The longer I practice my art, the more I'm convinced that the difference between those who succeed at finding an audience for their art and those who don't is the ability to maintain focus when life conspires.
Every new project has what I call a honeymoon phase. During this phase I'm so eager to get to work that I rush the girls to school, grab a quick breakfast, put up the tea kettle, and spend hours at my computer. More often than not my muse is so jazzed at this point that I'm unable to keep up as she introduces characters, places and world events, and offers me insights into the story.
Exciting and energizing, each day is a new discovery. Unfortunately, this inspirational phase doesn't last. After awhile the newness of the project wears off, and the breathless time spent typing my first draft turns into months--and in some cases years--of re-visioning.
Here's where the persistence, patience, and, more importantly, the ability to focus comes into play. During the re-visioning phase, life can and does conspire. Jobs come and go. Children enter our lives or set out on their own. Significant others come. Or go. Illness strikes. Our priorities shift. Our to-do lists grow.
Good or bad, happy or sad, our lives both inform our work and distract us from it. The challenge during times like these is keeping our work a priority, enough so that we're able to maintain the momentum created when our muse first whispered in our ear.

DATASET ENTRIES:
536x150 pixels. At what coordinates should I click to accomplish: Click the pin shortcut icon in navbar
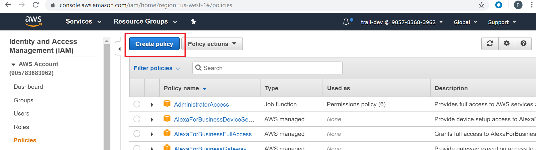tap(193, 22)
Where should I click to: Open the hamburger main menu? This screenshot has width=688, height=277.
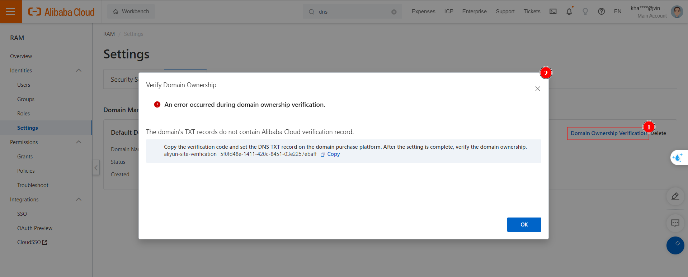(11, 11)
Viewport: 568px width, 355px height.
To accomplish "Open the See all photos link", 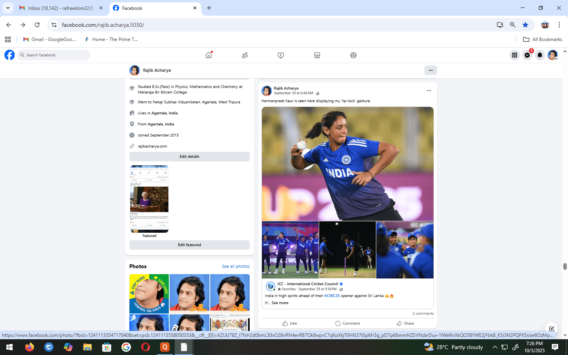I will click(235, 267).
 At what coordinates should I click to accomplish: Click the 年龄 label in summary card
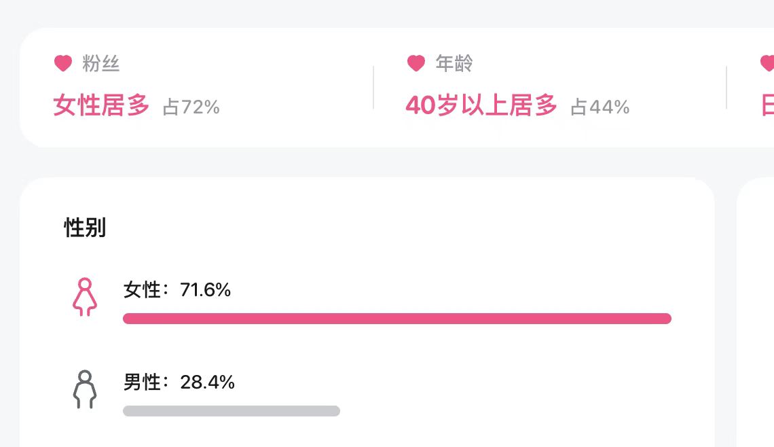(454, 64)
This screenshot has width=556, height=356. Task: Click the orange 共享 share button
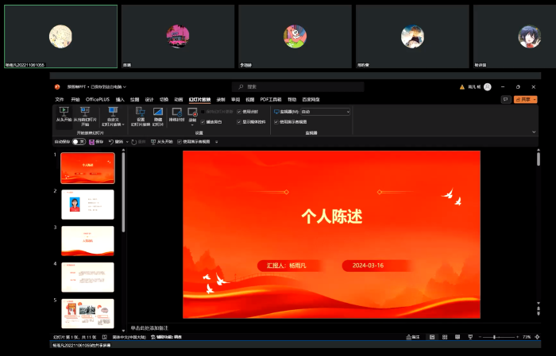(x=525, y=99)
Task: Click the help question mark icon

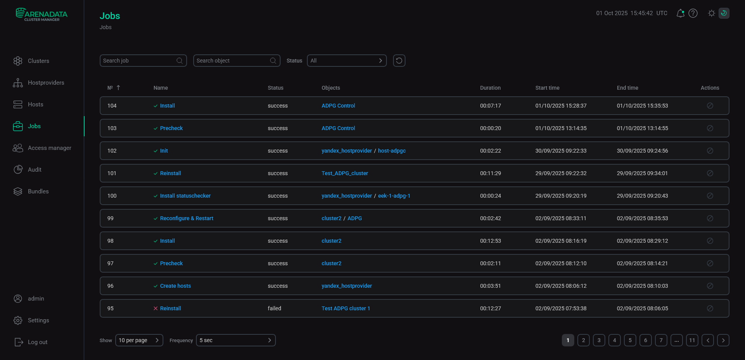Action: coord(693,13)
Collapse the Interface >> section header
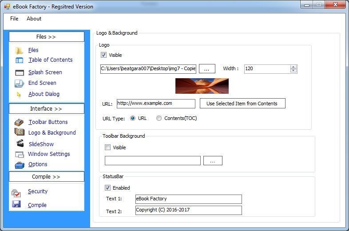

AIM:
Answer these questions using the essay on staying focused:
(a) What does the writer call the period when a new project first begins?
(b) Once the project's newness wears off, what does the time spent typing the first draft turn into?
(c) According to the essay's final paragraph, what two things do our lives do in relation to our work?

FINAL ANSWER:
(a) The honeymoon phase.
(b) Months, and in some cases years, of re-visioning.
(c) They inform our work and distract us from it.